SOURCE DOCUMENT =

In fact, he used to joke that he had “found the only international climate policy job that didn’t require going to Cop because fossil fuels would never be a thing there”.
But become a thing they have. When Cop18 was held in Gulf oil and gas producer Qatar in 2012, the IISD think tank’s 28,000-word summary only mentioned fossil fuels once.
Asked why fossil fuels had gone from the fringes to the centre of negotiations, experts cited numerous reasons, which all worked together to build momentum over the years.
They referred to the falling cost of renewables, the mounting climate impacts, the interventions from authoritative mainstream voices, the tireless campaigning of the Pacific islands and civil society, and a healthy dose of good fortune.
Fossil fuels weren’t always absent though. Right at the start of climate talks, in 1992, the United Nations Framework Convention on Climate Change (UNFCCC), mentions them. Although it does not condemn them, it implies they have got to go or, at least, be reduced.

YOUR OBJECTIVE = Copy the passage on fossil fuels in climate talks word for word, starting at "Fossil fuels weren’t" and ending at "least, be reduced.".

GIVEN RECORDS =
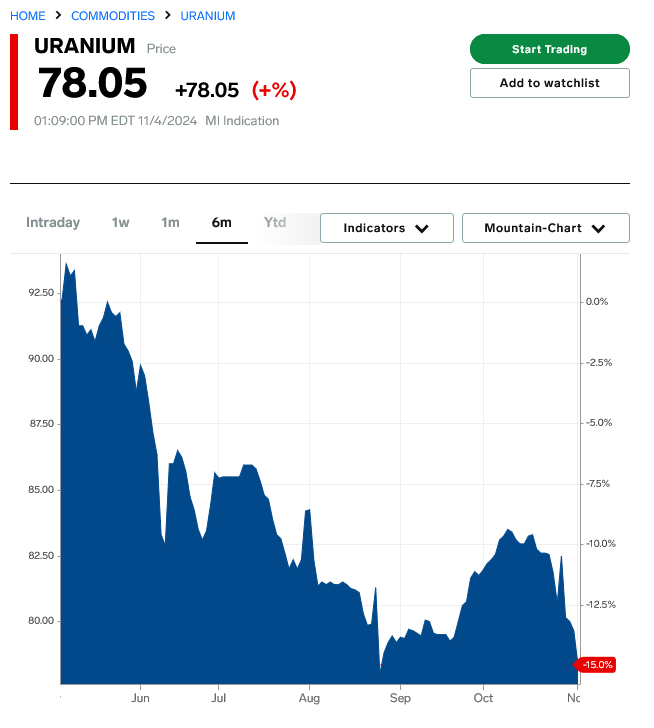654x728 pixels.
Task: Click the HOME breadcrumb link
Action: 28,16
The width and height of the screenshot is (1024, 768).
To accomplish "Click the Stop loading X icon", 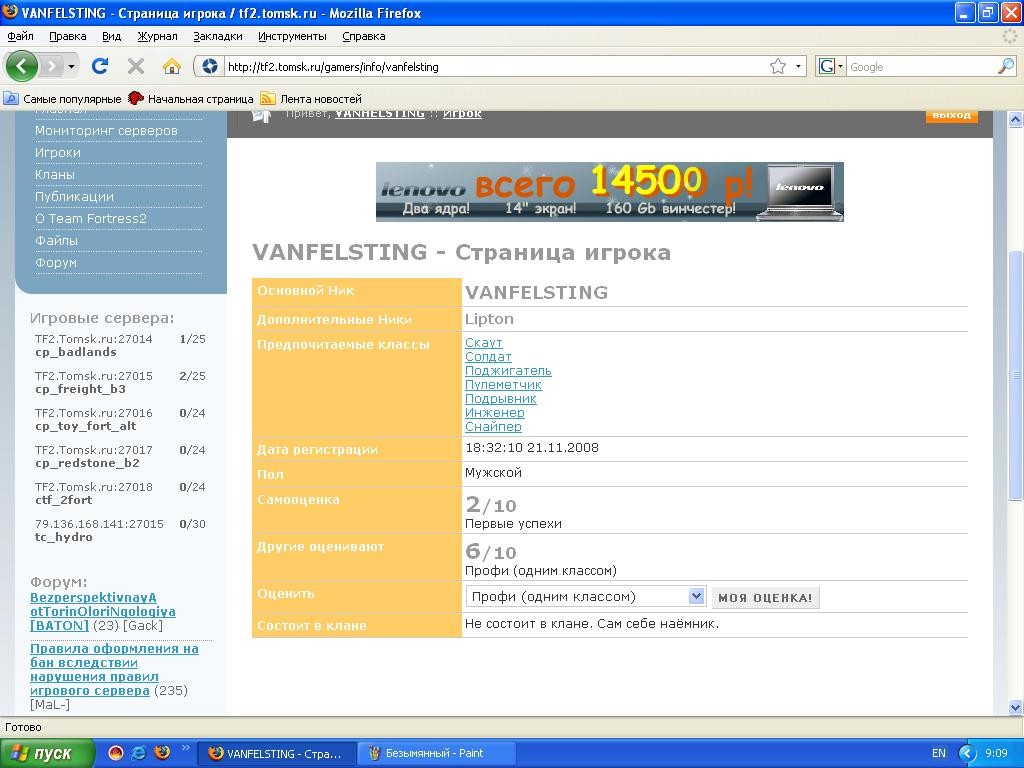I will coord(136,67).
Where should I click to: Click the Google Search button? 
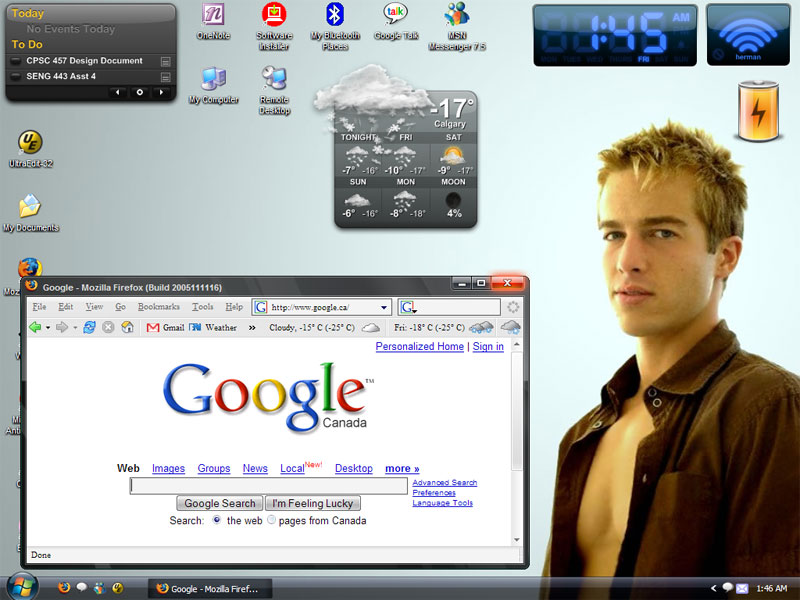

SOLUTION FOR THIS EXERCISE =
Fossil fuels weren’t always absent though. Right at the start of climate talks, in 1992, the United Nations Framework Convention on Climate Change (UNFCCC), mentions them. Although it does not condemn them, it implies they have got to go or, at least, be reduced.